Farmers in southeast Queensland are experiencing the impact of six months of rain with 11 local government no longer recognised as being drought declared.
The declarations have been removed for a number of the state’s important agricultural regions including Bundaberg, the Southern Downs and Toowoomba.
But more than half of the state remains drought declared, with the total figure dropping from 64.7 per cent to 61.1 per cent.
“It’s ironic when you think about the flooding up in this region here just recently, to be still in a position where the state is … 61.1 (per cent) drought declared,” Agriculture Minister Mark Furner said from Toowoomba on Thursday.
As areas around Brisbane continue to recover after floods hit large swaths of the southeast, much of the state’s central west, including Longreach, Quilpie and Winton remain in drought.
“It gives you an idea of the size of the state … whether it be in mulga country out in the west or in eastern southern areas like we are today here in Toowoomba,” Mr Furner said.
He acknowledged some producers had suffered damage from the severe weather, but said water ways and irrigation storage had been replenished.
Meanwhile, Mr Furner said labour continues to be an issue for farmers across the state.
“I’m really disappointed … that the federal government promised these ag visas approximately two years ago, and claimed they’d be here by Christmas.
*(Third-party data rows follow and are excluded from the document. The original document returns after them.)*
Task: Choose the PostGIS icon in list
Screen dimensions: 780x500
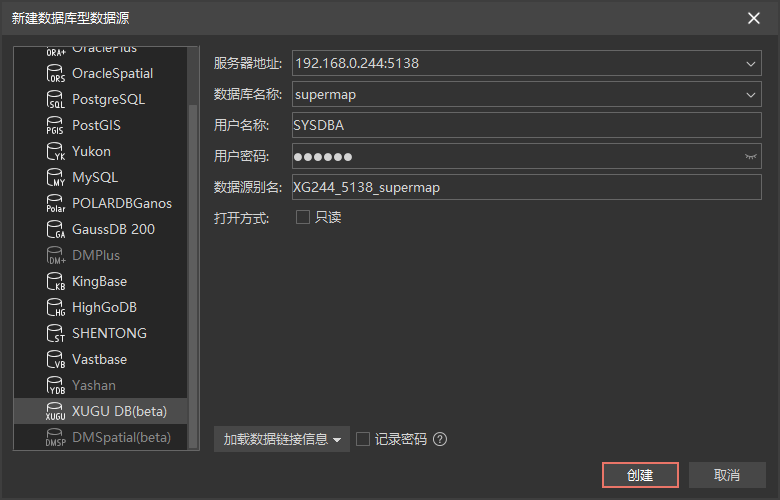Action: (56, 126)
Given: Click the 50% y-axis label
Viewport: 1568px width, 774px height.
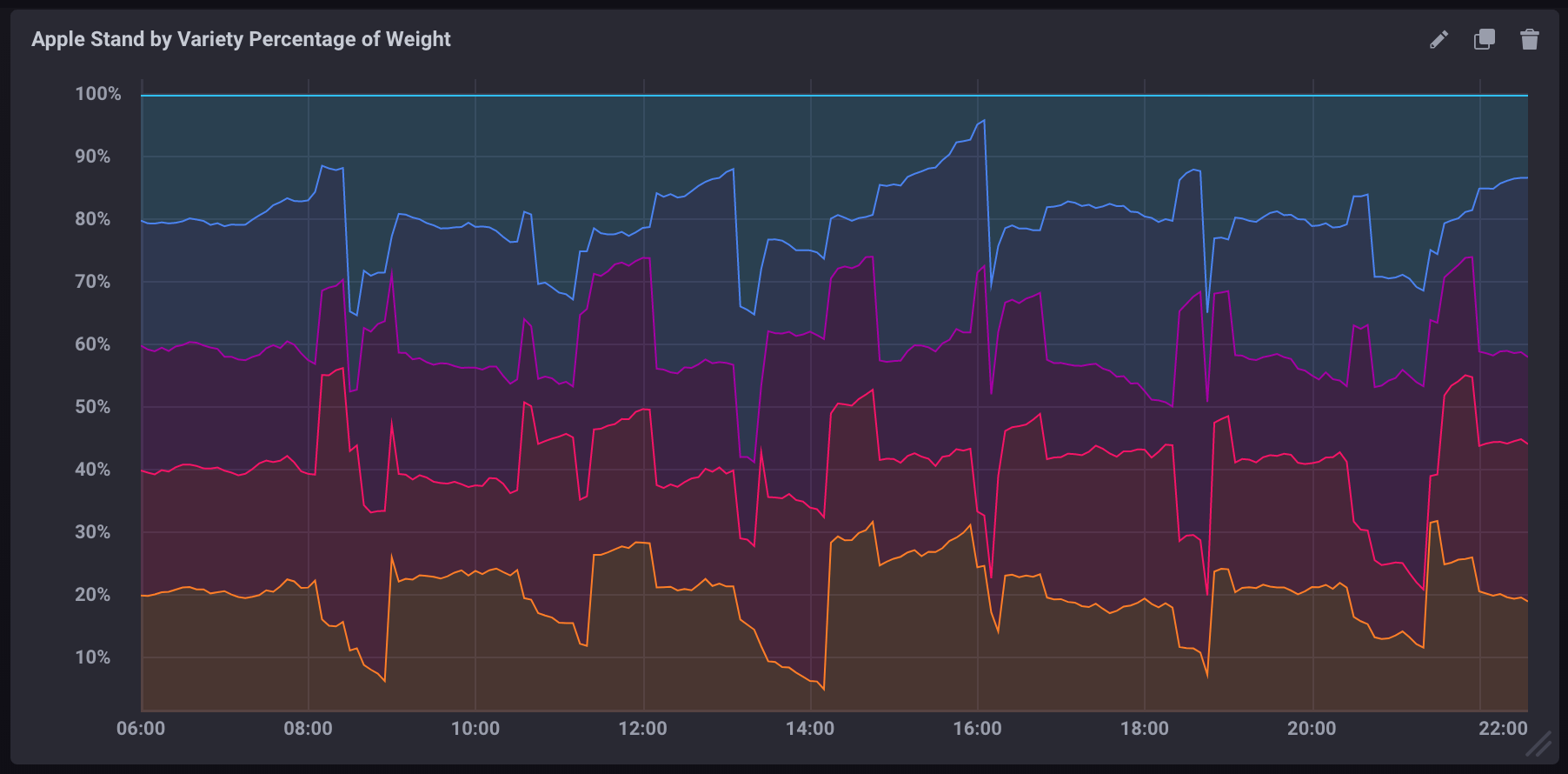Looking at the screenshot, I should pos(93,407).
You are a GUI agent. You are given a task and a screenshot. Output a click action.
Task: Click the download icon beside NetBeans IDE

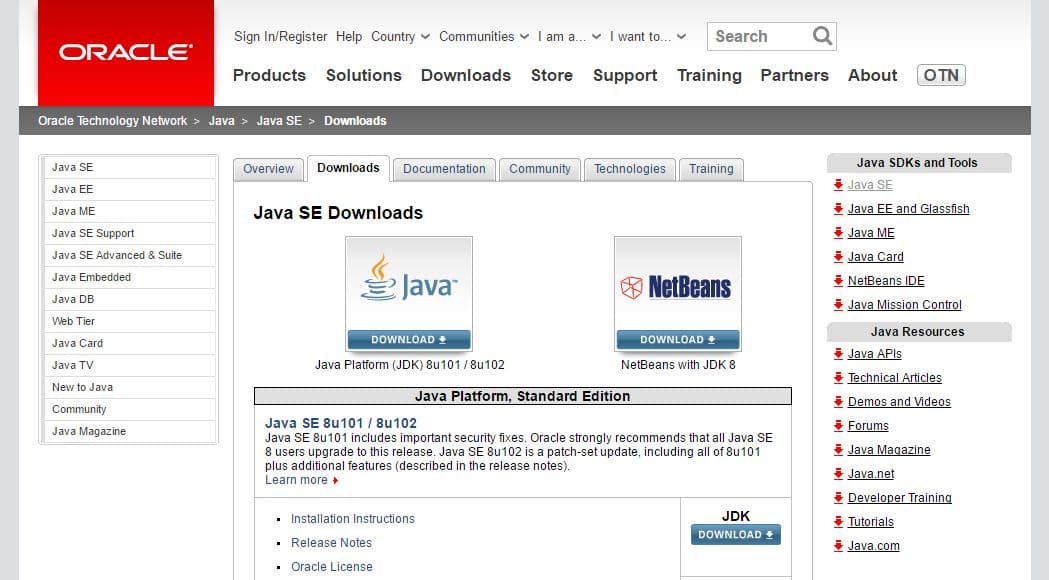click(x=838, y=281)

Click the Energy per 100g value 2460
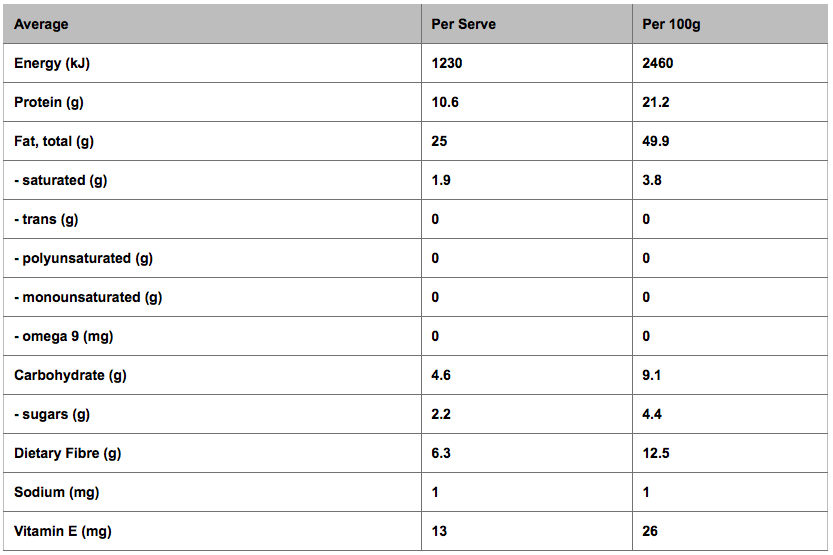tap(657, 63)
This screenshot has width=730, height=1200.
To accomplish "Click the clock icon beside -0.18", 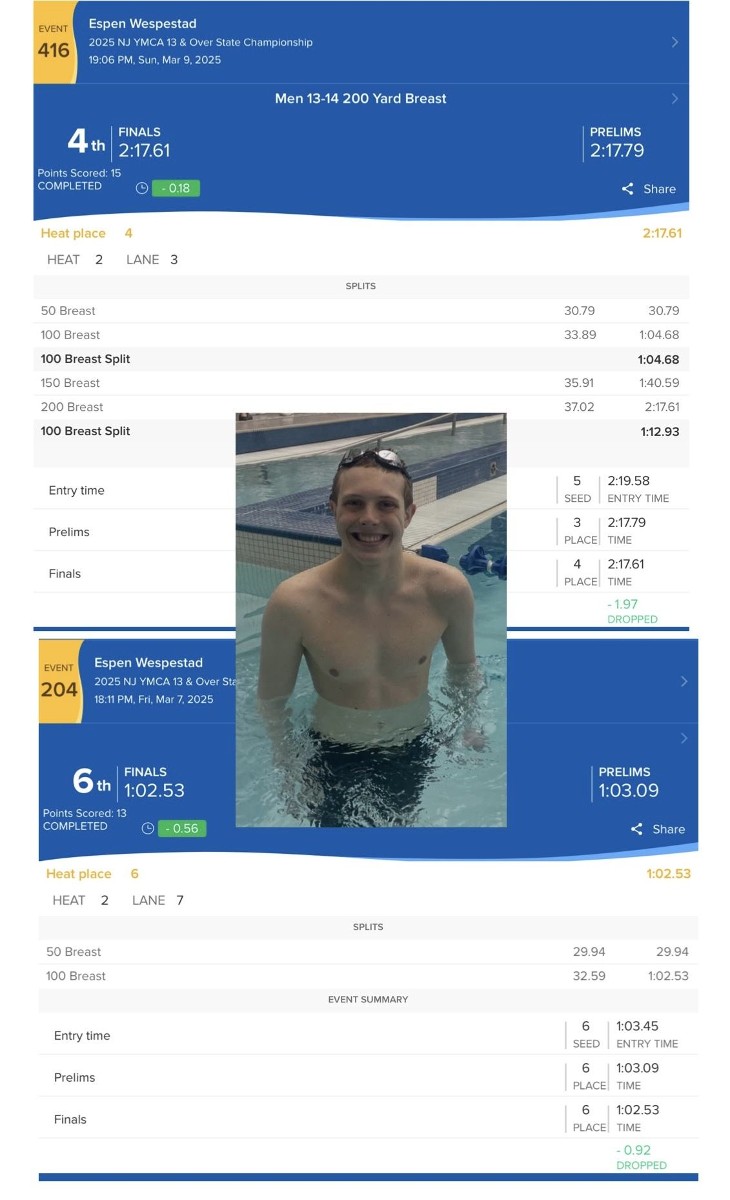I will (x=142, y=188).
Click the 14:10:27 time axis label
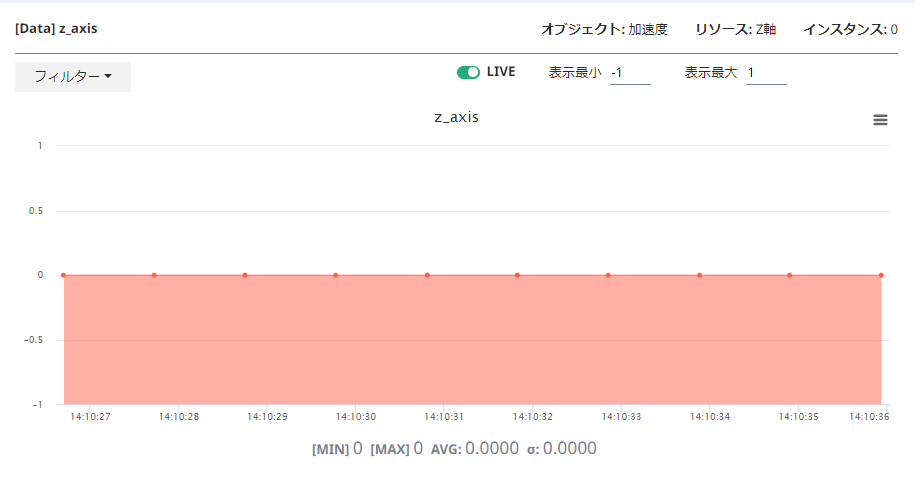Viewport: 915px width, 477px height. 90,416
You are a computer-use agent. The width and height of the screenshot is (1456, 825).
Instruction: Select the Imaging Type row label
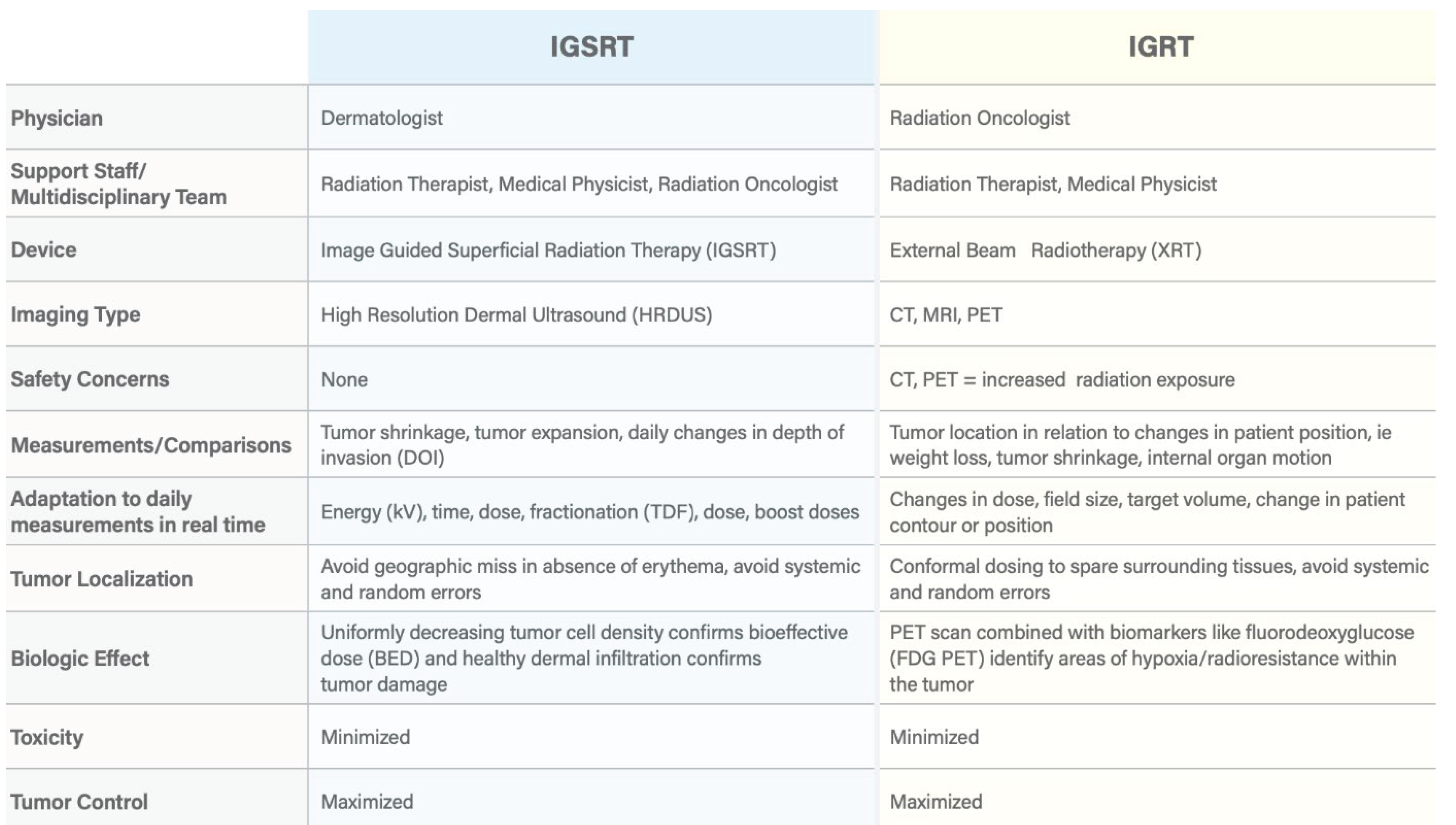(75, 315)
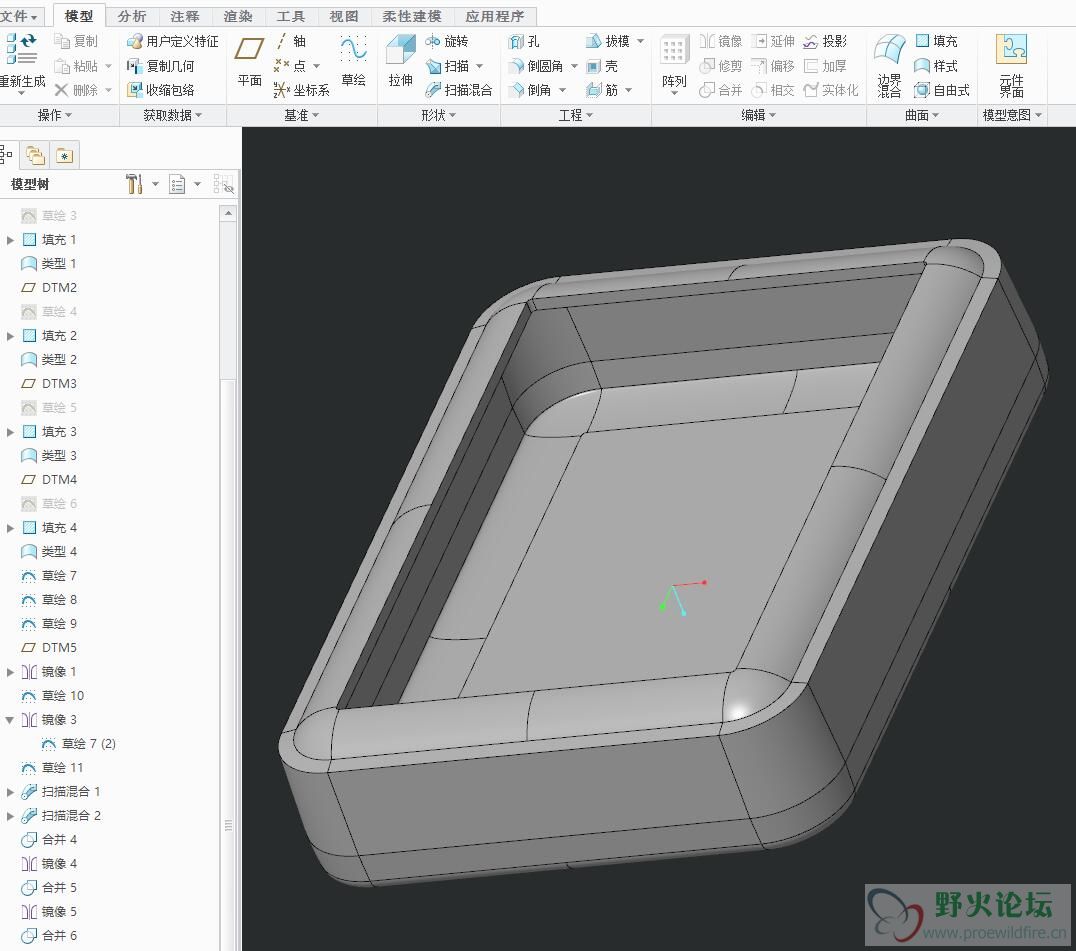Click the Sketch (草绘) icon in ribbon
1076x951 pixels.
coord(353,58)
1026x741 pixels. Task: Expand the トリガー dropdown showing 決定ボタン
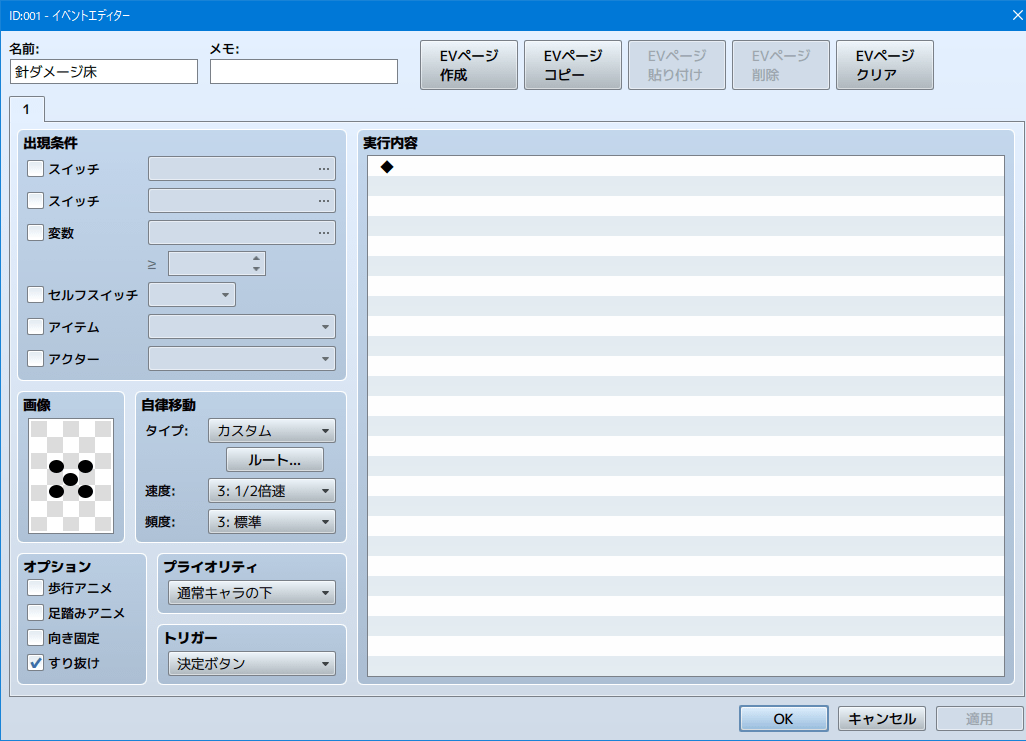coord(251,664)
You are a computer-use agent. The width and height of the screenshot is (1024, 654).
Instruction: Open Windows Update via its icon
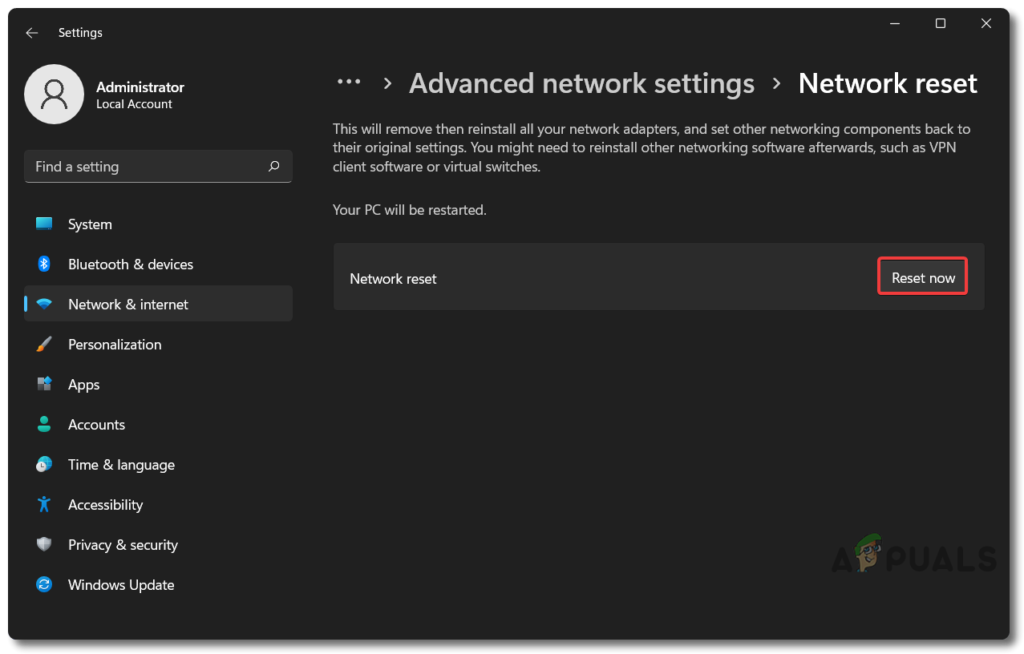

I’d question which Christmas,” he said.
During an election debate with Federal Agriculture Minister David Littleproud, Labor spokeswoman Julie Collins said she was waiting for details on the agriculture visa before she would commit to its future.
No workers have yet arrived in Australia on the ag visa, with only a memorandum of understanding signed with Vietnam to join the program.
When pressed on Tuesday whether Labor would support the ag visa, Ms Collins said “we will have more to say, and I think that regional Australians and farmers generally will be very pleased with Labor’s policies”.